Barry Sampson: 1948-2020
Barry Sampson, my former partner in the firm Baird Sampson Neuert, died on Saturday, December 5. He is survived by his partner Judi Coburn and their two sons, Benjamin and Martin.
Barry was born in 1948 in Oshawa, Ontario, and spent his childhood and youth there, arriving at the University of Toronto in 1967 to commence his education in architecture. He and his classmates started their architectural studies just as a dramatic new curriculum was launched by Peter Prangnell, under the aegis of a newly appointed Chair of Architecture, John Andrews.
I first met Barry the following year, when I joined U of T as a new faculty member. He was never directly my student, but we knew each other at a distance. Then, upon their graduation in 1972, Barry, together with his classmates Joost Bakker, Bruce Kuwabara and John van Nostrand came to me, and proposed to me that they join my fledgling one-person architectural practice. I was taken aback at this proposal, but we found a way to make it work—at least for a period of time. After a few years, the other three left the practice for various reasons, but Barry stayed, and we worked together for the next 30 years.
In the early years of our professional relationship, Barry served as an invaluable back-up to me, in my role as principal designer at the firm. Key projects of that early period, in which he played an essential role, include the reconstruction of the Dunbarton-Fairport United Church in Pickering, Ontario, and the study we undertook for the Ontario Heritage Foundation of “Ontario’s Main Streets.” Then, in the late 1970s, he took a sabbatical from the firm, and went to work in Paris for a year, on the understanding that upon his return to Toronto, he would become my professional partner.
Upon his return, the second stage of our long professional relationship commenced. On our 1982 entry to the Edmonton City Hall Competition, and the 1983 Trinity Square Park competition, he continued to play the invaluable back-up role to my lead. But with our successful—finally!—entry to the 1990 Bay Adelaide Park competition, our roles shifted. We both participated in the formulation of the ambitious idea for the park, but it was Barry who was primarily responsible for the final design configuration. Our success at Bay Adelaide—now called Cloud Gardens Park—led to our obtaining the commission for the Niagara Parks Butterfly Conservatory, probably the last project on which we jointly participated in equal measures.
In the years that followed, the volume of work of the office expanded to such a degree that we began to divide projects amongst us—first between Barry and myself, and subsequently between Barry and our new partner Jon Neuert, after my academic responsibilities had reduced my ability to fully commit to the practice.
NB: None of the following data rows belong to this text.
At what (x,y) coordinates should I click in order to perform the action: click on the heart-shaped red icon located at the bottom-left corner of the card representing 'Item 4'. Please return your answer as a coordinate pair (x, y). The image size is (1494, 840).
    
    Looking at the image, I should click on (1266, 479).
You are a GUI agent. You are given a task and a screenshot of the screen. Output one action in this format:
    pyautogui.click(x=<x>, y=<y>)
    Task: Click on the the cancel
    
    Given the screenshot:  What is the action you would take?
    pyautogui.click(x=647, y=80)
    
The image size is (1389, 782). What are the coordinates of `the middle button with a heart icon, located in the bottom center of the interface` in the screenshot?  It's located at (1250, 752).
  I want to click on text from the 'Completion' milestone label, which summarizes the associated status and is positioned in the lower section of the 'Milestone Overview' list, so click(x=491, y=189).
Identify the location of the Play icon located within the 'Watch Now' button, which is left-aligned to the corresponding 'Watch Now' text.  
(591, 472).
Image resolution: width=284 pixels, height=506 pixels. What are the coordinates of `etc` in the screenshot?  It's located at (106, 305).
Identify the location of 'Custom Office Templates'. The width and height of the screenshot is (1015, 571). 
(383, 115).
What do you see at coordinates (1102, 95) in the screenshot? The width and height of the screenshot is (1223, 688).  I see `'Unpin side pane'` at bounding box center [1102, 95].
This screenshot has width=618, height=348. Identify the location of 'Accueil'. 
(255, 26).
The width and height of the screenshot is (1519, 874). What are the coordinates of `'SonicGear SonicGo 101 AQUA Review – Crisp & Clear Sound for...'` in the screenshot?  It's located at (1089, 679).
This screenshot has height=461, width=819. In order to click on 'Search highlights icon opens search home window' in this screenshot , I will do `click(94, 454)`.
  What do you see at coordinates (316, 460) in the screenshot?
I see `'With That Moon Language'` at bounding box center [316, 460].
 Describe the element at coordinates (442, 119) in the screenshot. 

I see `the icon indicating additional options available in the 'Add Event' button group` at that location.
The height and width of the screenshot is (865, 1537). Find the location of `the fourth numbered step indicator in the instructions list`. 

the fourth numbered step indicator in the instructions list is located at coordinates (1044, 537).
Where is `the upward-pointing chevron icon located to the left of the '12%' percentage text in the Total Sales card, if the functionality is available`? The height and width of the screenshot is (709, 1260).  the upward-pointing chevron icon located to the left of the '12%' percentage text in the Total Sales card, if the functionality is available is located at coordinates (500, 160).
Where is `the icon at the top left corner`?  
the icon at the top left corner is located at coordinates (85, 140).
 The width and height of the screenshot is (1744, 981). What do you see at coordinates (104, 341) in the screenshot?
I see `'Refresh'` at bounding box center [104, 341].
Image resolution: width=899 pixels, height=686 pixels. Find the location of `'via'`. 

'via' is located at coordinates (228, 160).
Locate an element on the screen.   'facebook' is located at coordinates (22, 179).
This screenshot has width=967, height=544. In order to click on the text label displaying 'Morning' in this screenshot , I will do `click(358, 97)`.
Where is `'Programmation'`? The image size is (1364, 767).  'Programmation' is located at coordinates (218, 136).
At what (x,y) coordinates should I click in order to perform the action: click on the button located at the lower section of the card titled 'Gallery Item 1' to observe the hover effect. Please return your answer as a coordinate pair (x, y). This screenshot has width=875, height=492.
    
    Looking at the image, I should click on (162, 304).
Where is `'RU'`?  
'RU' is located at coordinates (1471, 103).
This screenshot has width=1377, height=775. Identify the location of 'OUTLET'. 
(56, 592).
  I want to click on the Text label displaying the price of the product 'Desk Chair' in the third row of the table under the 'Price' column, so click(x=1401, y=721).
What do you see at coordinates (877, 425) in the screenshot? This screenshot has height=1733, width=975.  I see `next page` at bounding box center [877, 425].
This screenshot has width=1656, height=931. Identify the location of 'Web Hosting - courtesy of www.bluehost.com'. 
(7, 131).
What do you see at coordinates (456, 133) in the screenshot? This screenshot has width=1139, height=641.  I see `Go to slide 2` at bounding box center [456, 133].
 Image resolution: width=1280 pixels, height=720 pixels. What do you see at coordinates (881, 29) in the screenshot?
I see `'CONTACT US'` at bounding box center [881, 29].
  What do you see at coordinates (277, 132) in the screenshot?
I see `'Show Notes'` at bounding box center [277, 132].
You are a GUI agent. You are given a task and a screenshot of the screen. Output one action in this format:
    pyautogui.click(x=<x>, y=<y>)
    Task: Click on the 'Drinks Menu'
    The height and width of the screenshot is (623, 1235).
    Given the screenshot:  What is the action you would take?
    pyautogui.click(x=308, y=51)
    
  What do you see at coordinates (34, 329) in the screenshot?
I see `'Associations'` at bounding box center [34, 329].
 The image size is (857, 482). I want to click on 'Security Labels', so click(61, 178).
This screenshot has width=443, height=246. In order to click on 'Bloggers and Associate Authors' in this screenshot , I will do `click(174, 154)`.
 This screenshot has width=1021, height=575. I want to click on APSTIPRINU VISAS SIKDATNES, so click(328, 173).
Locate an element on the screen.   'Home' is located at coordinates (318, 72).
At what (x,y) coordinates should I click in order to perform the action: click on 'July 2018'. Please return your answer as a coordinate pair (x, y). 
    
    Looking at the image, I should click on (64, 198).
Among the prominent projects on which Barry played the lead role in this period are two much-admired university residence buildings at the University of Toronto’s Mississauga campus. Finally, I retired from the practice altogether, and Barry and Jon took it over entirely. Probably the project from this period of his career of which he was proudest is the McEwen Building for the Schulich School of Business, a project with some of the highest environmental ambitions in Canada in recent years.
Barry’s role in architectural education was also an important aspect of his work. He was one of a cadre of younger designers that I invited to teach at U of T during my brief chairmanship in the mid-1980s. Barry discovered that he was a highly effective teacher, and carried on teaching over the years. He became one of the most admired pedagogues in the entire recent history of architecture at U of T, as well as across Canada.
When he retired from teaching a year or so ago, his admirers founded a scholarship in his name, and it is hoped that colleagues wishing to honour his memory will contribute to it. They can do so online at https://uoft.me/barrysampson, or by downloading the scholarship fund pledge form.
George Baird is the Founding Principal of Baird Sampson Neuert Architects. Over the span of his 50 year career in architecture, he has participated in numerous architectural, urban design, public space and heritage preservation projects.